» **EXTRACTED MATERIAL**
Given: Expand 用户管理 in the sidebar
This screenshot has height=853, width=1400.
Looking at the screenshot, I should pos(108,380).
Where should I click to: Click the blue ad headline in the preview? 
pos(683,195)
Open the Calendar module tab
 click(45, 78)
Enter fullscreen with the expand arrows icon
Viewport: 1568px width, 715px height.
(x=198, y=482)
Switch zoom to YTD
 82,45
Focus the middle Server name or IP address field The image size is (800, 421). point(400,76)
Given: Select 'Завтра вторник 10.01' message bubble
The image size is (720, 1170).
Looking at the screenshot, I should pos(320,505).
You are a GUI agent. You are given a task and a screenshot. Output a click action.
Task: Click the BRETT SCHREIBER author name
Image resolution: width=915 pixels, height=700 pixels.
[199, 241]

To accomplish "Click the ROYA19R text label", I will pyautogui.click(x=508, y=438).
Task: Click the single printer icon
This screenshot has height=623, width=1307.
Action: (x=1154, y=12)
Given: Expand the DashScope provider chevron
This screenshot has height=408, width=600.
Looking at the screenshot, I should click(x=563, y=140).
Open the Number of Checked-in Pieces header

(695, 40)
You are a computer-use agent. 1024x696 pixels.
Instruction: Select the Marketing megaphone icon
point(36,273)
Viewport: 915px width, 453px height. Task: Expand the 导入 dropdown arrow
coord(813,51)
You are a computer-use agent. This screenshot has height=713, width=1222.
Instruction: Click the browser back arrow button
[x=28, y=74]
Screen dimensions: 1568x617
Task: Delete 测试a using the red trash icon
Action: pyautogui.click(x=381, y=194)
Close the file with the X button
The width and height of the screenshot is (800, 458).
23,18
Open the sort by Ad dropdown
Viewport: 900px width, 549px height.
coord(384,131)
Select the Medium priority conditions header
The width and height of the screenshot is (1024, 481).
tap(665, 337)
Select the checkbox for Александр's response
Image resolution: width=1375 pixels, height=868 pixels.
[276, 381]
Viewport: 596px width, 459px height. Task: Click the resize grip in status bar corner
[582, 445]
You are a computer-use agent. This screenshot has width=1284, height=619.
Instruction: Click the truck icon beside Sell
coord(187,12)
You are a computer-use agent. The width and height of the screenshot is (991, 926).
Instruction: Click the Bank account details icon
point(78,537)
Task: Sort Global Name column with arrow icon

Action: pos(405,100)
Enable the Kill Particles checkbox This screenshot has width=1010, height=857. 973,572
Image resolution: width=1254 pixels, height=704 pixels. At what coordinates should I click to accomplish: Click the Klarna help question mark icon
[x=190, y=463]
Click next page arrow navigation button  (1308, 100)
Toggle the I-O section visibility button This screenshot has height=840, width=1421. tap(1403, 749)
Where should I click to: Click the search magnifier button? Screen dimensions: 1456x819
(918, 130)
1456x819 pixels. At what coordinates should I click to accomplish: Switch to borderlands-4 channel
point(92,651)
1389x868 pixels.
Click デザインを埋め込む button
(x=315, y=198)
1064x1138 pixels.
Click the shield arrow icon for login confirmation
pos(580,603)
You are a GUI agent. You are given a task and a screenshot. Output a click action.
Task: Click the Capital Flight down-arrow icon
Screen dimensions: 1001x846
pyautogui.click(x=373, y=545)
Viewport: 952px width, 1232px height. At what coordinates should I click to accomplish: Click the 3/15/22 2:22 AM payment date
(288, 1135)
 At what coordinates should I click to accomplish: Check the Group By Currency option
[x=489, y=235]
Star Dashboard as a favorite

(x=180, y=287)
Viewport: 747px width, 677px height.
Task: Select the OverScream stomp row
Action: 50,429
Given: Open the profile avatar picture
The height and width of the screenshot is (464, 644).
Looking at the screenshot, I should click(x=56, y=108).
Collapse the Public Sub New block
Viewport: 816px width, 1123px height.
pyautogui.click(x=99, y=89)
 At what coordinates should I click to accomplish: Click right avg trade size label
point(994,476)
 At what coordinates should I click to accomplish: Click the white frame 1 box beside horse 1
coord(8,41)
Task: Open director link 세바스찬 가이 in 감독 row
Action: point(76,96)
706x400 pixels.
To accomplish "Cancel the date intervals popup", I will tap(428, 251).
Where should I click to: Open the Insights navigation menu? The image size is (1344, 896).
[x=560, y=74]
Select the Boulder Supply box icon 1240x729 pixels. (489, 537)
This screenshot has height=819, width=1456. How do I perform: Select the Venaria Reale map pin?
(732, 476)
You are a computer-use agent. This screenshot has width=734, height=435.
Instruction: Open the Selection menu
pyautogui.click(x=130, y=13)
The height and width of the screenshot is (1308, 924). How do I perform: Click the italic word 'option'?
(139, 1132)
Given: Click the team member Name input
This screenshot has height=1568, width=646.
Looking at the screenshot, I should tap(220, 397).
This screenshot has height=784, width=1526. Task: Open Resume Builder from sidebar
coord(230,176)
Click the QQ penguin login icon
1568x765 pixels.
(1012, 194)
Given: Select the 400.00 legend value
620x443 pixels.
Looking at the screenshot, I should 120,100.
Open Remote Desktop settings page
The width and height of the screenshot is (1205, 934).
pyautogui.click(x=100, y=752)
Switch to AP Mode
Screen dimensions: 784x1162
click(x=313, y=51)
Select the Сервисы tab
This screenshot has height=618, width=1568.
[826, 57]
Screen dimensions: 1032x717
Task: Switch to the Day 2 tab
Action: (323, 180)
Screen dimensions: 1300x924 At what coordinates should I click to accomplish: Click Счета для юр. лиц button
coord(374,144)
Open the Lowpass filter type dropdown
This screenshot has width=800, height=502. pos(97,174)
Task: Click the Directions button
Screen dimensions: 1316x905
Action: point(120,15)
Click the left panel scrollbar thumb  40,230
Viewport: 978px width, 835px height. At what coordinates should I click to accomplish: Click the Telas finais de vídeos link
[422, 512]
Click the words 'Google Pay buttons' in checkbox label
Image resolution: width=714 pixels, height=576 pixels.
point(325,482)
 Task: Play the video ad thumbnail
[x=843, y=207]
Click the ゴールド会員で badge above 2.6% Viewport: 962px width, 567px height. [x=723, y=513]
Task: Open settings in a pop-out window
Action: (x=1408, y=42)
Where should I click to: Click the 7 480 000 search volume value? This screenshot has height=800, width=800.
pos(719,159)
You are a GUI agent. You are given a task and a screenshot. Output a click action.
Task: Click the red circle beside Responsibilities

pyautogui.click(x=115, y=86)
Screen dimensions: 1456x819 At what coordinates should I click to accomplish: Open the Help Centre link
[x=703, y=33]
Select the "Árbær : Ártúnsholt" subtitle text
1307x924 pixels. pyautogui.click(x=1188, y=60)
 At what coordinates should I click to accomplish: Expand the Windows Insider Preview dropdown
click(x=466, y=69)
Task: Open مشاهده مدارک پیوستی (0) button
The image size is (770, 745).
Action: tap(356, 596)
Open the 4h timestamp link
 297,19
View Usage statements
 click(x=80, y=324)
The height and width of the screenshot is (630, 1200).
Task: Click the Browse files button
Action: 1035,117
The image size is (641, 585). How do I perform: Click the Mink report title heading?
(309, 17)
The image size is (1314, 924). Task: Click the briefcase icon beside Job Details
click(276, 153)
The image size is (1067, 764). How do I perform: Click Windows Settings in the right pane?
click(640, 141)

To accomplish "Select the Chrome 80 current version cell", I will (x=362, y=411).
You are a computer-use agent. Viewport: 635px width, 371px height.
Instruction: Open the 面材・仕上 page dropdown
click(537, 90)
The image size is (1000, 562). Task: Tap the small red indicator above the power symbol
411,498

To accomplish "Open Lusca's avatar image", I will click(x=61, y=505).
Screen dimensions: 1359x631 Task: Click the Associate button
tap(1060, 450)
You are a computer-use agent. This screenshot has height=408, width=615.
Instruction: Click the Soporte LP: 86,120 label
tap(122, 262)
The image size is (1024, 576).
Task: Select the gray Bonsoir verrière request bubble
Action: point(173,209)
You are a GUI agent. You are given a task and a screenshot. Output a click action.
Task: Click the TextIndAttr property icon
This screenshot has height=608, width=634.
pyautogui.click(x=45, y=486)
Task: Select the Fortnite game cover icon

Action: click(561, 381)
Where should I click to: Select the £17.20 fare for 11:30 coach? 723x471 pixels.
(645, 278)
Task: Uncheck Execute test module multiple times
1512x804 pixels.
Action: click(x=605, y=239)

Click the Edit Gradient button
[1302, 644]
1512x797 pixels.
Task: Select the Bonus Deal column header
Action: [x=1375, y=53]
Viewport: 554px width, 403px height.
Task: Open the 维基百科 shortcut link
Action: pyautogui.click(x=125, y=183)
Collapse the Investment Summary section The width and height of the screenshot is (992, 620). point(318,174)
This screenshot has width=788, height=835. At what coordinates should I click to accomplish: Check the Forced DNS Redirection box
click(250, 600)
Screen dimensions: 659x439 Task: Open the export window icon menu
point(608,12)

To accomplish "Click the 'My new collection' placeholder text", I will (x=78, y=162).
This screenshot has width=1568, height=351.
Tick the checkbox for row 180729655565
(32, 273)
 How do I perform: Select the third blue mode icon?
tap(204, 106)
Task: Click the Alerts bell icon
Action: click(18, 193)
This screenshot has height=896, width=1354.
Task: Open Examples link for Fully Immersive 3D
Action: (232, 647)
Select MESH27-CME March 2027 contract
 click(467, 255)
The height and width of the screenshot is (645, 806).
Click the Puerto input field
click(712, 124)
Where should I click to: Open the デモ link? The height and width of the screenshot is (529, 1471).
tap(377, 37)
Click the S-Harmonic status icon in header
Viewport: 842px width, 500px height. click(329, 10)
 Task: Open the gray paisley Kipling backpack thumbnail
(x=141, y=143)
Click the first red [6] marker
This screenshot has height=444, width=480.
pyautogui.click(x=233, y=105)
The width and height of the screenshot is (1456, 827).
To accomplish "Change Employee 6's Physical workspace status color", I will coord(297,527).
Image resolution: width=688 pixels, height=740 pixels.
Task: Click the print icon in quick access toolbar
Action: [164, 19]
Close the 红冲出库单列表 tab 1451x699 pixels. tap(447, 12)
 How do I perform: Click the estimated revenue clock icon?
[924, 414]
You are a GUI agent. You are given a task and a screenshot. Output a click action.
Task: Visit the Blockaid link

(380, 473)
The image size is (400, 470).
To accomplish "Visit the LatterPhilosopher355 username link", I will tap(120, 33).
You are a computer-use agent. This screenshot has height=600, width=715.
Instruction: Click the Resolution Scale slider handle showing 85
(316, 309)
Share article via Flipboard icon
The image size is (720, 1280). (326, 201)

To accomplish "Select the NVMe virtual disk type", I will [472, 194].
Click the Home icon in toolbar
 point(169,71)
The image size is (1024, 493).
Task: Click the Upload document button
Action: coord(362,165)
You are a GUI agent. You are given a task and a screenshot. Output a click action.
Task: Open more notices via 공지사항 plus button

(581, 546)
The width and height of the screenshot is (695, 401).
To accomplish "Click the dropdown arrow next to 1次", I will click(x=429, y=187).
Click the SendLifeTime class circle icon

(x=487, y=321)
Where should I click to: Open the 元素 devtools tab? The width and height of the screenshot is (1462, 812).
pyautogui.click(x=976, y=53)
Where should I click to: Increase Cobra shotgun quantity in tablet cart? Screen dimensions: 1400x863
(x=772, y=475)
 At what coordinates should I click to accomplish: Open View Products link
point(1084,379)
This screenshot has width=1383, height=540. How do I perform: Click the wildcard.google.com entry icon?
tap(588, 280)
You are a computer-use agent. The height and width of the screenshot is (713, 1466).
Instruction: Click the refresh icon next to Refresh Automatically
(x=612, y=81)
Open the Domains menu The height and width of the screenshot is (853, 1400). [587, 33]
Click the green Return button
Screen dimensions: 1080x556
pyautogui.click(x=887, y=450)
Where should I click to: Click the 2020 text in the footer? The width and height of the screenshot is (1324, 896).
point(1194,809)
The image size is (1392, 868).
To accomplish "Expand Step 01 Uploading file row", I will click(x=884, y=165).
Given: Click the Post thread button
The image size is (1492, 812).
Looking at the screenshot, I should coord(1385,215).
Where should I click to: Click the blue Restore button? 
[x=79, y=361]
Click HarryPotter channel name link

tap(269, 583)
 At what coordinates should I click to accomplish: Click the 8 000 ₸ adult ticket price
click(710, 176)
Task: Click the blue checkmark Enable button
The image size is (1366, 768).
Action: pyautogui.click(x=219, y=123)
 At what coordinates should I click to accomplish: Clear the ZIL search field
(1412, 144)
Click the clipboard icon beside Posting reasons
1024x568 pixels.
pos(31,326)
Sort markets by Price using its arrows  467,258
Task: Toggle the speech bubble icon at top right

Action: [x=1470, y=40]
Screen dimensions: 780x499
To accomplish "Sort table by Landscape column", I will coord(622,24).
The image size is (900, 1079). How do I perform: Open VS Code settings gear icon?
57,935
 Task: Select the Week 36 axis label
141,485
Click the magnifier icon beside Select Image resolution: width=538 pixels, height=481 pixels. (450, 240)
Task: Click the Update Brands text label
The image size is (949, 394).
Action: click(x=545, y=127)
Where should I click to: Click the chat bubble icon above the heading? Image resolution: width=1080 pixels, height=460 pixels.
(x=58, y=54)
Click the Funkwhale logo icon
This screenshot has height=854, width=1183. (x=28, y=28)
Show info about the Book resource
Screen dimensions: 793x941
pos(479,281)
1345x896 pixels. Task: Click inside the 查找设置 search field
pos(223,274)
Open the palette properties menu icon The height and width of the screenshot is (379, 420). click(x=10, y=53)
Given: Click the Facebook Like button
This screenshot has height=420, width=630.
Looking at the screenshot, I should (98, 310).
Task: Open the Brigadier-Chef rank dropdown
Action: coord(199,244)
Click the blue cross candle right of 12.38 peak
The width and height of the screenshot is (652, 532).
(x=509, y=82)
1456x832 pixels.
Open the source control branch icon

» **EXERCISE INSTRUCTIONS**
Pick out every line in the listing above that contains the string "search", and copy each one in full. Case counts.

» **WRITTEN ANSWER**
Where should I click to: Click the search magnifier button? Screen dimensions: 1456x819
Where should I click to: Click the 7 480 000 search volume value? This screenshot has height=800, width=800.
 At what coordinates should I click to accomplish: Clear the ZIL search field
1345x896 pixels. Task: Click inside the 查找设置 search field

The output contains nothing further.